RE: UTF-16 clarification needed

From: Phillips, Addison (
Date: Fri Jul 04 2008 - 10:31:43 CDT

  • Next message: Philippe Verdy: "RE: how to add all latin (and greek) subscripts"

    See Section 3.8 in the standard:

    In my experience, it is a lot clearer to folks if you do not refer to surrogate code points as anything other than reserved. UTF-16 uses code units to encode Unicode code points.

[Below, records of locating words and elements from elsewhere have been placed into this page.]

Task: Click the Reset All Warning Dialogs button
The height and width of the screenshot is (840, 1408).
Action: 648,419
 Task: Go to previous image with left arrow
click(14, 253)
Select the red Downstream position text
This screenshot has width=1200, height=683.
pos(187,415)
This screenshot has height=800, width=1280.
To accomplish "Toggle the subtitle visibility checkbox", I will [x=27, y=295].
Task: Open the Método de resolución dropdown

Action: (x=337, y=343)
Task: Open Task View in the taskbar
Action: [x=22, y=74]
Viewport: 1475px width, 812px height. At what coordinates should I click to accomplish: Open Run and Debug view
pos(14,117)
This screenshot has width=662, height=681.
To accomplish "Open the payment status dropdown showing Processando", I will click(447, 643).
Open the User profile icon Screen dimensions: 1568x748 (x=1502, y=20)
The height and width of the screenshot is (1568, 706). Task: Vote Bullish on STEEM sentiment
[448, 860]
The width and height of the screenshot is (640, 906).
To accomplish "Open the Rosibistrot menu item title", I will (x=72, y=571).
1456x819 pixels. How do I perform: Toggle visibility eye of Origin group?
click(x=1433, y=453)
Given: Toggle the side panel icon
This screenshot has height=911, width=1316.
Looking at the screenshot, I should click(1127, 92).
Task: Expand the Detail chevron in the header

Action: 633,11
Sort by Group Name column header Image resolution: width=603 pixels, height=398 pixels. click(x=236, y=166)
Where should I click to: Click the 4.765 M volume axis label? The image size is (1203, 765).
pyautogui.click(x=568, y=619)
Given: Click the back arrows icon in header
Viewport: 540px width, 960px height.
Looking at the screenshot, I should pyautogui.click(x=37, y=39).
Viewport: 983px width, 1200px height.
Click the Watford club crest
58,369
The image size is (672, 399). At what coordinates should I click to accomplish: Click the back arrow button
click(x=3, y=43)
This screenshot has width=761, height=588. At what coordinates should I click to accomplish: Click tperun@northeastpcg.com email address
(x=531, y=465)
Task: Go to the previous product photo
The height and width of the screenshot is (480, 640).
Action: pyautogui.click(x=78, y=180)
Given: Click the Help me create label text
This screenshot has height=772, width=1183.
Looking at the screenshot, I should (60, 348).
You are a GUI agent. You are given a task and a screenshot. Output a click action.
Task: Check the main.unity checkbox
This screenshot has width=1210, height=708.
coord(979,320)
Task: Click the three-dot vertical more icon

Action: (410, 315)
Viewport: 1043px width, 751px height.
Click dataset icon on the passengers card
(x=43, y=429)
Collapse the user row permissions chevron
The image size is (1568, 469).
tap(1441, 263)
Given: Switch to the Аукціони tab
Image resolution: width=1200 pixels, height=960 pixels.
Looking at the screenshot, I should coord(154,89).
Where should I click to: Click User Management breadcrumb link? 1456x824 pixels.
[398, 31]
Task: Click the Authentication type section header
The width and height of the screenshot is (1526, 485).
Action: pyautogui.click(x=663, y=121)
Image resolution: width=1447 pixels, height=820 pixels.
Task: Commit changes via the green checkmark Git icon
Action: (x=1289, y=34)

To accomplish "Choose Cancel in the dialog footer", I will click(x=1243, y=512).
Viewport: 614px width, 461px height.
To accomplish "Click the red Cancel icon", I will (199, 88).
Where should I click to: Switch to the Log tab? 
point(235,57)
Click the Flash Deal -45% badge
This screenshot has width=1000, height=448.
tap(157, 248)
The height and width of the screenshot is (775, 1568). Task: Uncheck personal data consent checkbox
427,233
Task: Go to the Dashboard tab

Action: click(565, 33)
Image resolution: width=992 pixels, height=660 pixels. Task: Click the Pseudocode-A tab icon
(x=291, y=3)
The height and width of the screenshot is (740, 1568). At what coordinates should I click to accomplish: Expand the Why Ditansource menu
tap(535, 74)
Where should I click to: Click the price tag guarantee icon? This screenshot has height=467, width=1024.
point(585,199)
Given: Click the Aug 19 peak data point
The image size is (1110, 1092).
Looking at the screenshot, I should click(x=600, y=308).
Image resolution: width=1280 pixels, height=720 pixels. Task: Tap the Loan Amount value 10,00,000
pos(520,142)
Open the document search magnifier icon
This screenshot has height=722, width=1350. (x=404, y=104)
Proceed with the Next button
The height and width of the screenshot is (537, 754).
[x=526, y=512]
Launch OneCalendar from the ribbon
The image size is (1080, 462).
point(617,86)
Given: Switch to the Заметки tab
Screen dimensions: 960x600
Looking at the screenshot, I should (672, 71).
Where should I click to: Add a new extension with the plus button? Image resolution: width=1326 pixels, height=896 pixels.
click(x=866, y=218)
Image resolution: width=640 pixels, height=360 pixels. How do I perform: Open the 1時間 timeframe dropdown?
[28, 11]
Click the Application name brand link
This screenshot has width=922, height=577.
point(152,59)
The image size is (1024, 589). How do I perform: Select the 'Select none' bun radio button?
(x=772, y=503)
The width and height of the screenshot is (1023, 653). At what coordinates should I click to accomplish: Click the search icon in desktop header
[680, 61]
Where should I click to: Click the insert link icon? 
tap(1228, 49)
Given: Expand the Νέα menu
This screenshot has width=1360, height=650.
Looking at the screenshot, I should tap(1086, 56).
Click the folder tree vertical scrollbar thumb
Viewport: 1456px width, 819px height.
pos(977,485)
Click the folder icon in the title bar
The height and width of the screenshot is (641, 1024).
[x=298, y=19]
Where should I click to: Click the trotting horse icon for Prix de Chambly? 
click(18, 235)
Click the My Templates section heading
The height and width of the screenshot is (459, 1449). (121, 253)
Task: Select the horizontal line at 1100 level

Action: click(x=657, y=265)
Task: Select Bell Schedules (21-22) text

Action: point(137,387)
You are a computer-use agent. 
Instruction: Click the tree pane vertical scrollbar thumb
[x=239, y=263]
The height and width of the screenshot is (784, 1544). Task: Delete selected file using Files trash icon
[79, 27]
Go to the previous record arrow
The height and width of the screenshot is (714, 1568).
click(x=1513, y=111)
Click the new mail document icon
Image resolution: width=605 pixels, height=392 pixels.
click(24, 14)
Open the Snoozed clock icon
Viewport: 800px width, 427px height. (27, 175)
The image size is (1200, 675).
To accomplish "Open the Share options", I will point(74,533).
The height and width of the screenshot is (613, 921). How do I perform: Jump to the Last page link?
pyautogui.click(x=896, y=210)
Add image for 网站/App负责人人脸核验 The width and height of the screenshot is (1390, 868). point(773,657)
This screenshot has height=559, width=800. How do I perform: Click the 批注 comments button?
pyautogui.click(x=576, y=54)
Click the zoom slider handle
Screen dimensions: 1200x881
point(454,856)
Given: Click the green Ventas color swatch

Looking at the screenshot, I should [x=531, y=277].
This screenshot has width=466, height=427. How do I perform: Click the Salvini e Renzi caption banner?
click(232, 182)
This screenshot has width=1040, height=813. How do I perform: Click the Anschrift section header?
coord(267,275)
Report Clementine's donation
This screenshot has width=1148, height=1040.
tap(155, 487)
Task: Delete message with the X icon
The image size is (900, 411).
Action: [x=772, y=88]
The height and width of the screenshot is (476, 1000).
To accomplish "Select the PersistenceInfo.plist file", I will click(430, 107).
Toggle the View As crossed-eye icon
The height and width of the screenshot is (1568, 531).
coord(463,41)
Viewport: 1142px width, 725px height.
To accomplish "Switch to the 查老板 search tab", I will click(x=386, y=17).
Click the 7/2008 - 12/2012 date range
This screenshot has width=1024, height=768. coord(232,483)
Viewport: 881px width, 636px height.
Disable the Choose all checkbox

    Formally, the code points in Unicode run from 0 through 0x10FFFF, so the surrogate code points are code points. However the code points between D800 and DFFF are reserved and do not encode characters. Section 3.9 says:

    "Each encoding form maps the Unicode code points U+0000..U+D7FF and
    U+E000..U+10FFFF to unique code unit sequences."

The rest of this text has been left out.